Dang Nguyen

CS Ph.D. Student at UCLA


Dang Nguyen is a first-year CS Ph.D. student at the University of California, Los Angeles, where he is advised by Professor Baharan Mirzasoleiman. His researches are centered on developing efficient and robust machine-learning algorithms for large-scale datasets and architectures. Specifically, he is working on improving the training efficiency of large language models and enhancing their robustness. Additionally, he is interested in exploring Generative AI and Multimodal Learning, with a particular emphasis on improving data quality. Through his works, he aims to advance the capabilities of machine learning systems in handling complex and diverse data while ensuring their reliability and performance.

Before joining UCLA, he was an AI Resident at VinAI, a leading AI research-based company in Vietnam. Prior to that, he received his BS degree, summa cum laude, in Information Networking for Innovation and Design from Toyo University. Going further back in time, he was a graduate of High School for Gifted Students (Hanoi University of Science) and a Maths Olympian (silver medal, IMO 2015).
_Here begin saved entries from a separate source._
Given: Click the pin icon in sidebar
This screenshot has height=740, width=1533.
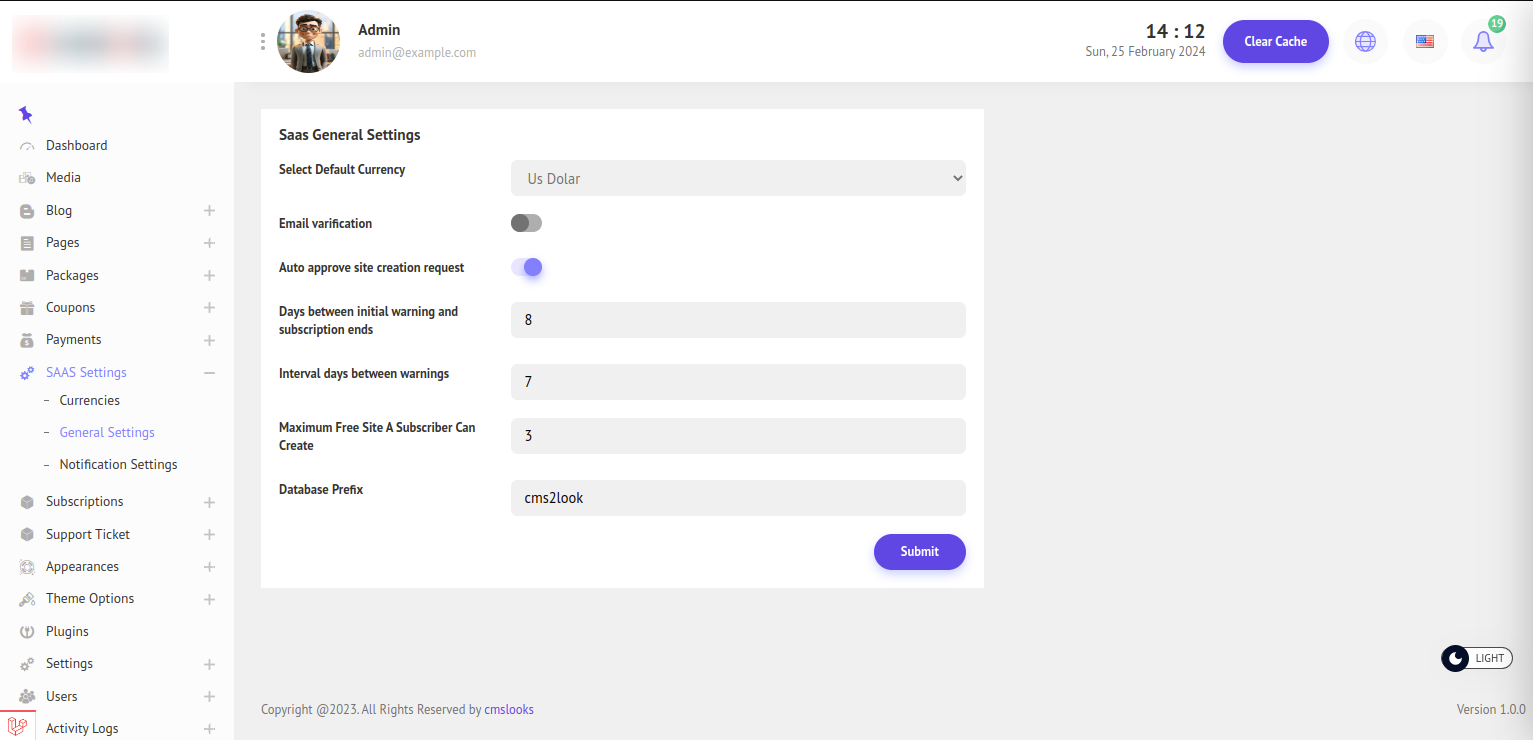Looking at the screenshot, I should point(26,114).
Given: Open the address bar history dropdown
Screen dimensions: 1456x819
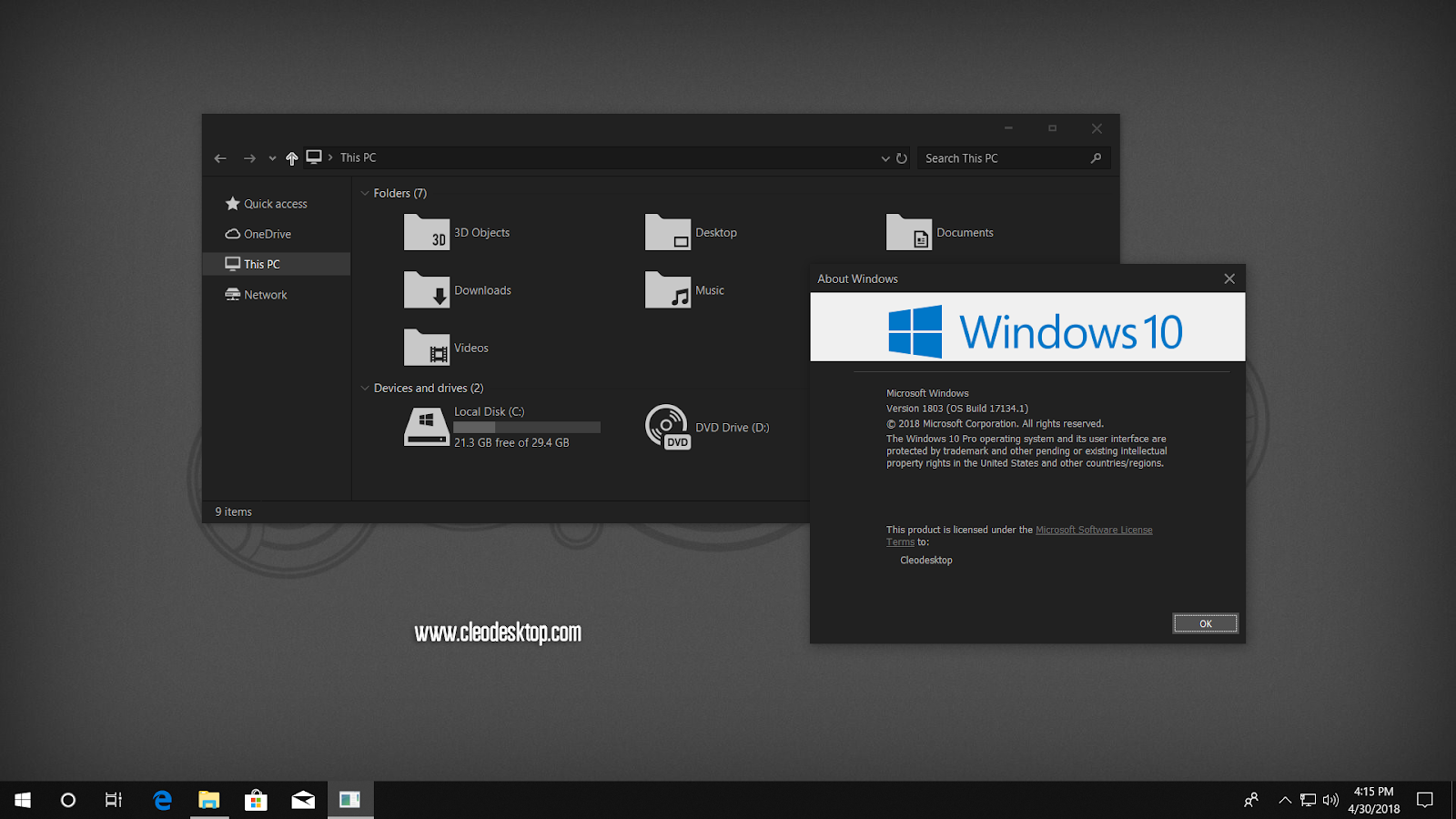Looking at the screenshot, I should pyautogui.click(x=885, y=158).
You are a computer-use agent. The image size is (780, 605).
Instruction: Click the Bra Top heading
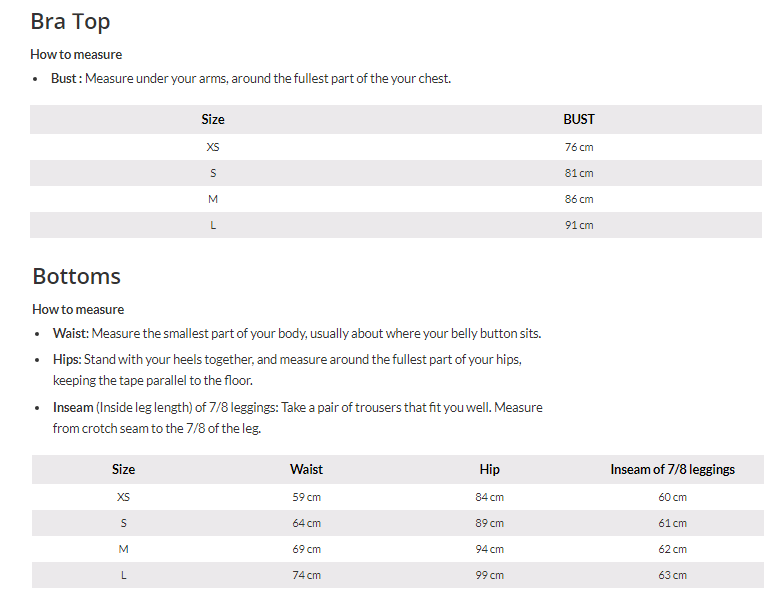(x=70, y=21)
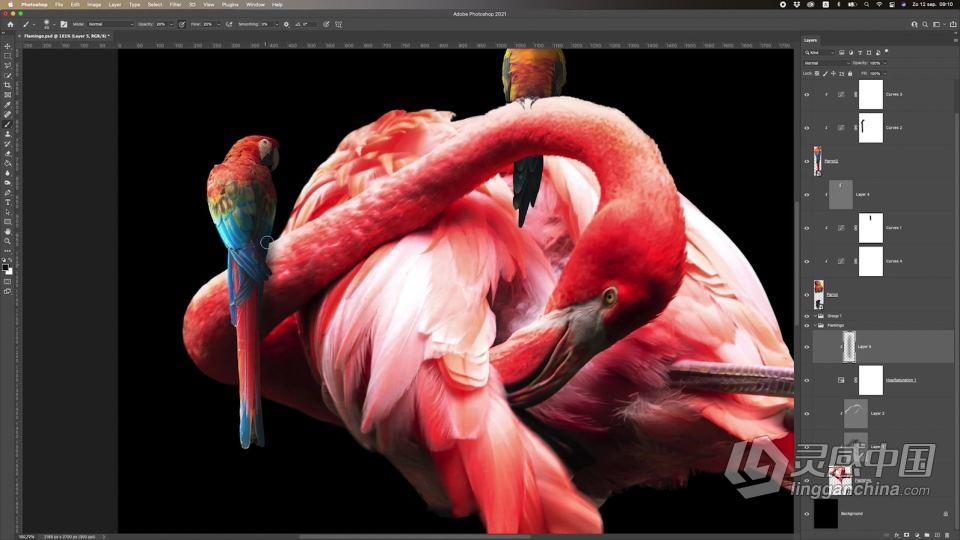Screen dimensions: 960x540
Task: Select the Zoom tool
Action: [7, 241]
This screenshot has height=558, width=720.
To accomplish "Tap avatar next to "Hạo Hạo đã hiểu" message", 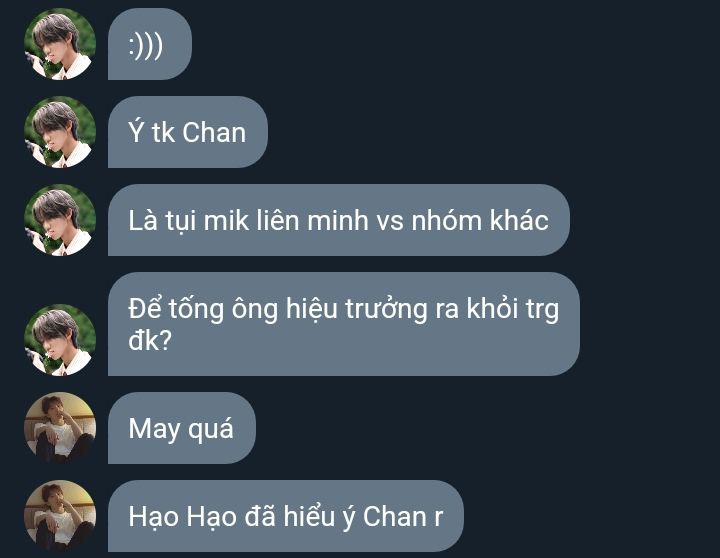I will [x=60, y=516].
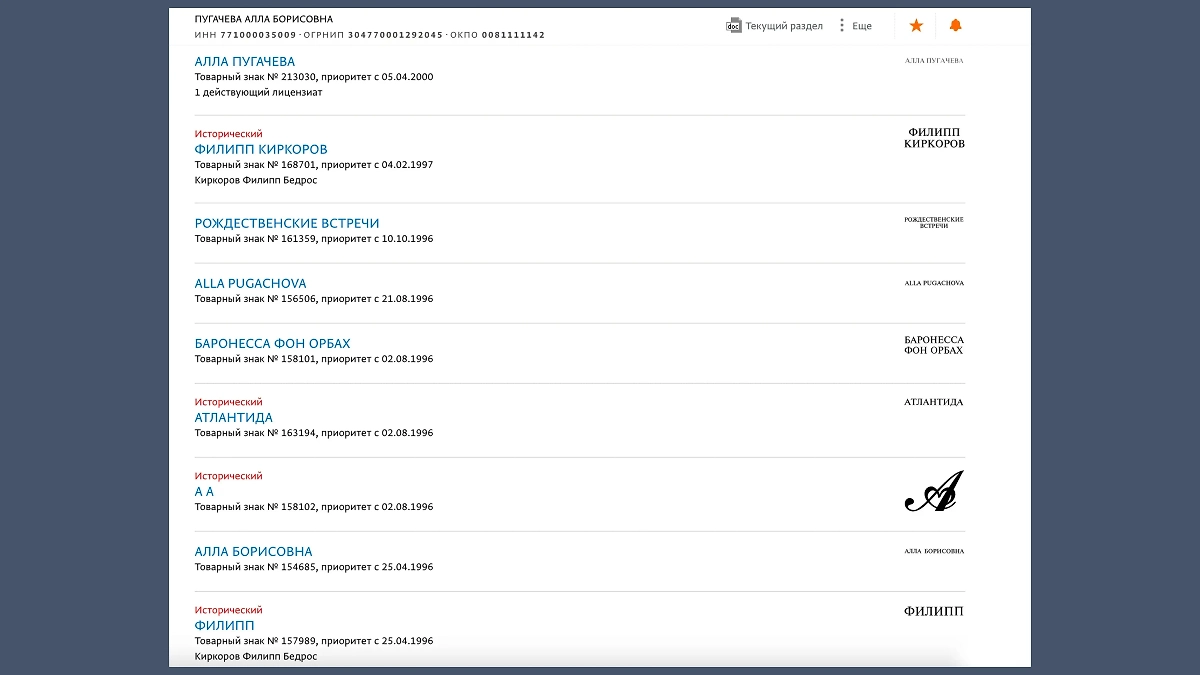Click the doc icon for current section

[733, 26]
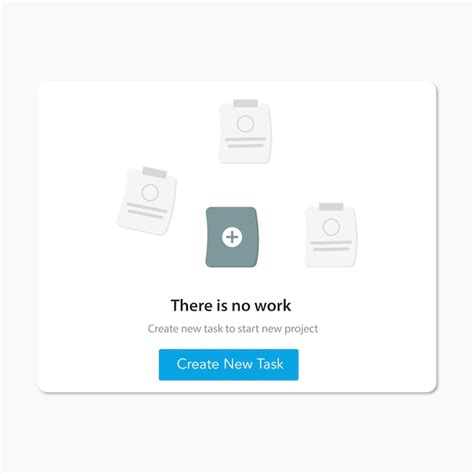Select the circle on the top task card
This screenshot has height=474, width=474.
click(x=245, y=124)
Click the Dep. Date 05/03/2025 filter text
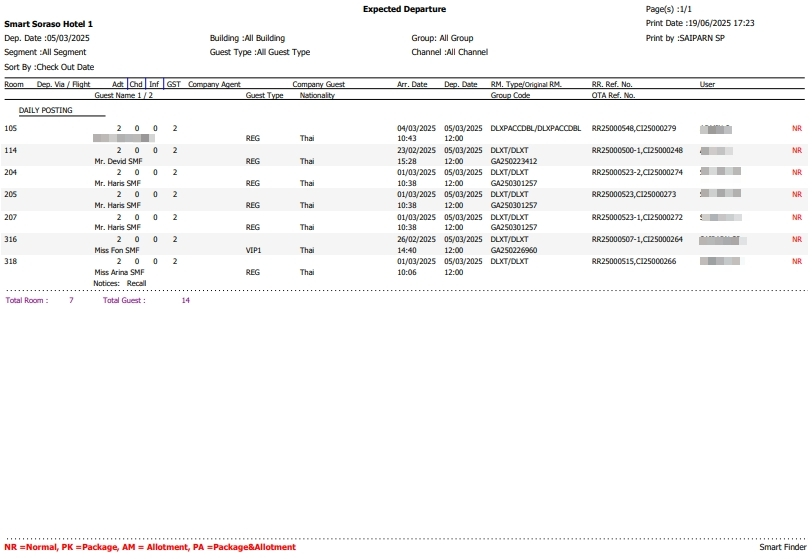Viewport: 812px width, 559px height. click(x=47, y=38)
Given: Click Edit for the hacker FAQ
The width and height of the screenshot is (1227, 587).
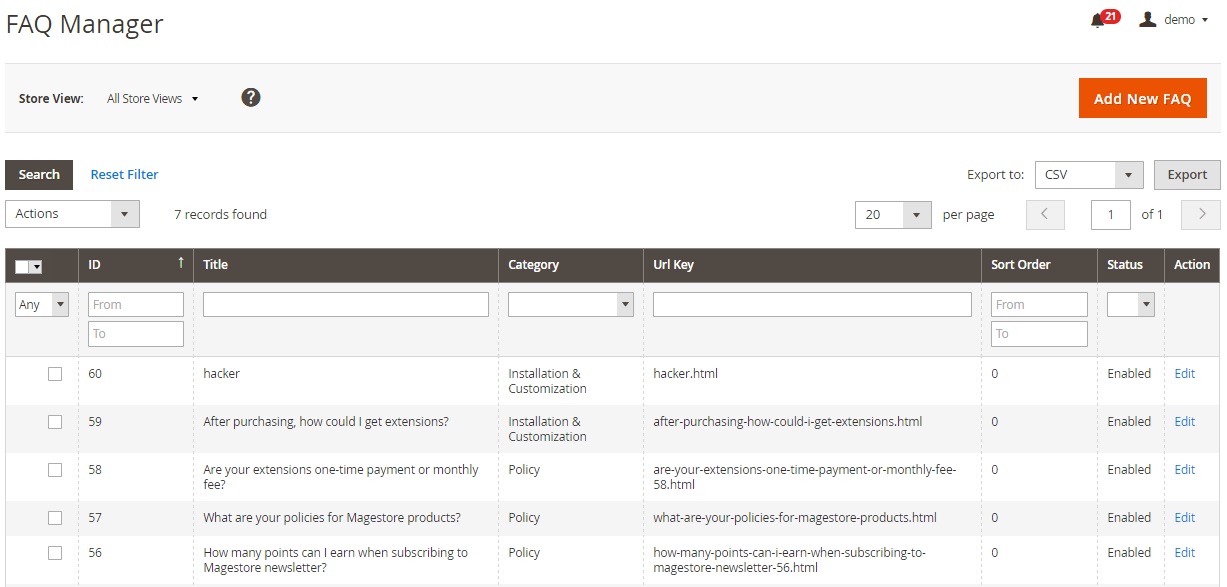Looking at the screenshot, I should (1184, 374).
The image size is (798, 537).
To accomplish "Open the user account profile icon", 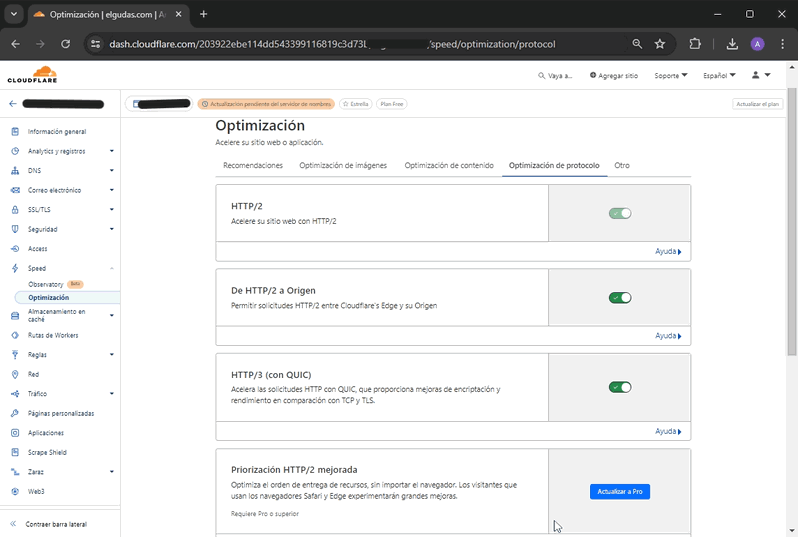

Jun 17, 2024 I join Cisco as a PhD research intern.
Mar 3, 2024 Our paper Understanding the Robustness of Multi-modal Contrastive Learning to Distribution Shift is accepted to DMLR @ ICLR 2024.
Jan 17, 2024 One paper is accepted at ICLR 2024.
Sep 25, 2023 I start my Ph.D. in Computer Science at UCLA.
Jun 4, 2023 Our paper On Cross-Layer Alignment for Model Fusion of Heterogeneous Neural Networks is recognized as one of the top 3% of all papers accepted at ICASSP 2023.